* **Task brief**
Output, exactly as written, the lines of the data below from the one containing "KSP subreddit (89, 2539)" to the end.
· · · ·
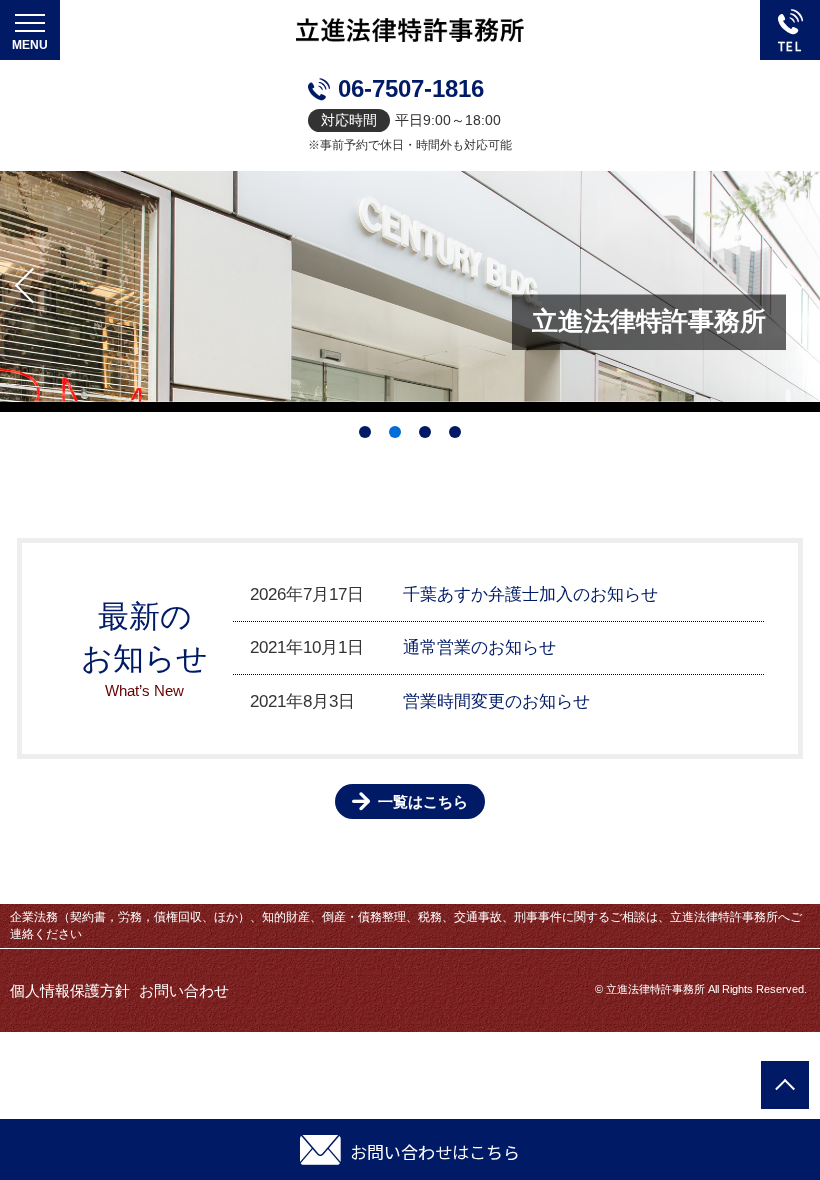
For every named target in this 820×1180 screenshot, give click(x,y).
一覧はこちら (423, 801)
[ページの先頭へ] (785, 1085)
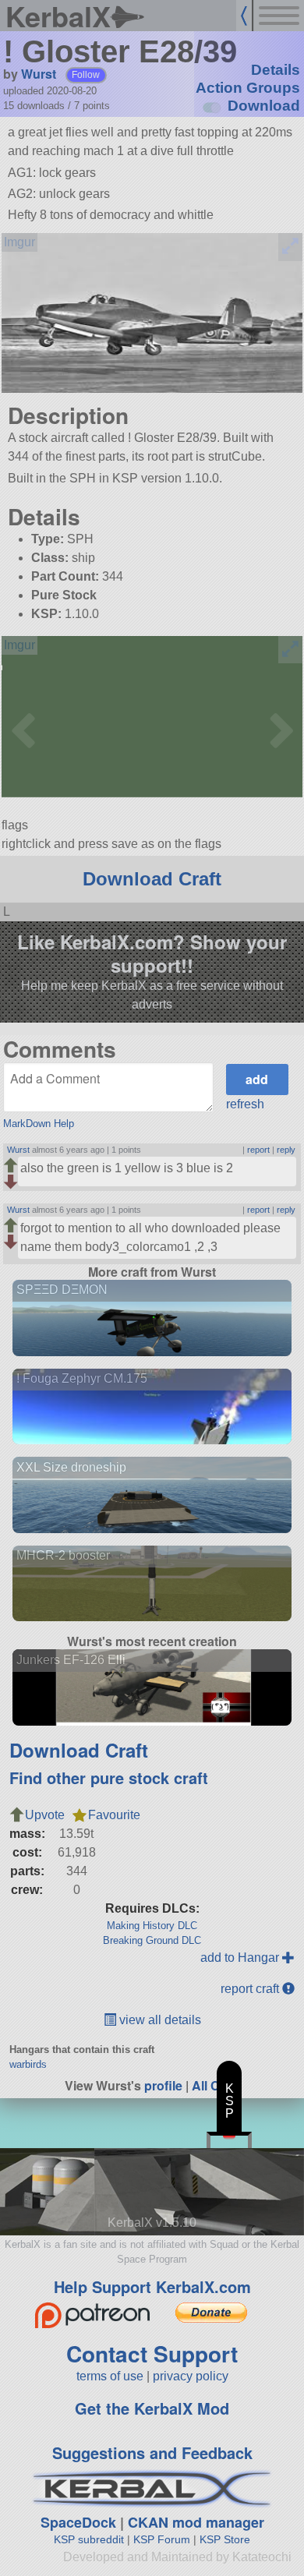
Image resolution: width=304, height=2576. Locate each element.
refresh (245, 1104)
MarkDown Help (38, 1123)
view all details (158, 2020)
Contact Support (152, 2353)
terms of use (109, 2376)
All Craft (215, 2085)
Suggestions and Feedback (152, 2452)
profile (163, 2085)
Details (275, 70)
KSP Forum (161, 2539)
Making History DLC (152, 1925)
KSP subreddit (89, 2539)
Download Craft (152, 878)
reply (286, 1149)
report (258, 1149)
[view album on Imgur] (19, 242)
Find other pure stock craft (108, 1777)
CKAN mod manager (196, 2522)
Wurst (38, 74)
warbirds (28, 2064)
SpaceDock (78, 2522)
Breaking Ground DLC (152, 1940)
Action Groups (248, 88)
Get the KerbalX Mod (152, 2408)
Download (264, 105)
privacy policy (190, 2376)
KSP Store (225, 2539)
· · · ·
* **Written answer**
KSP subreddit (89, 2539)
Download Craft (152, 878)
reply (286, 1149)
report (258, 1149)
[view album on Imgur] (19, 242)
Find other pure stock craft (108, 1777)
CKAN mod manager (196, 2522)
Wurst (38, 74)
warbirds (28, 2064)
SpaceDock (78, 2522)
Breaking Ground DLC (152, 1940)
Action Groups (248, 88)
Get the KerbalX Mod (152, 2408)
Download (264, 105)
privacy policy (190, 2376)
KSP Store (225, 2539)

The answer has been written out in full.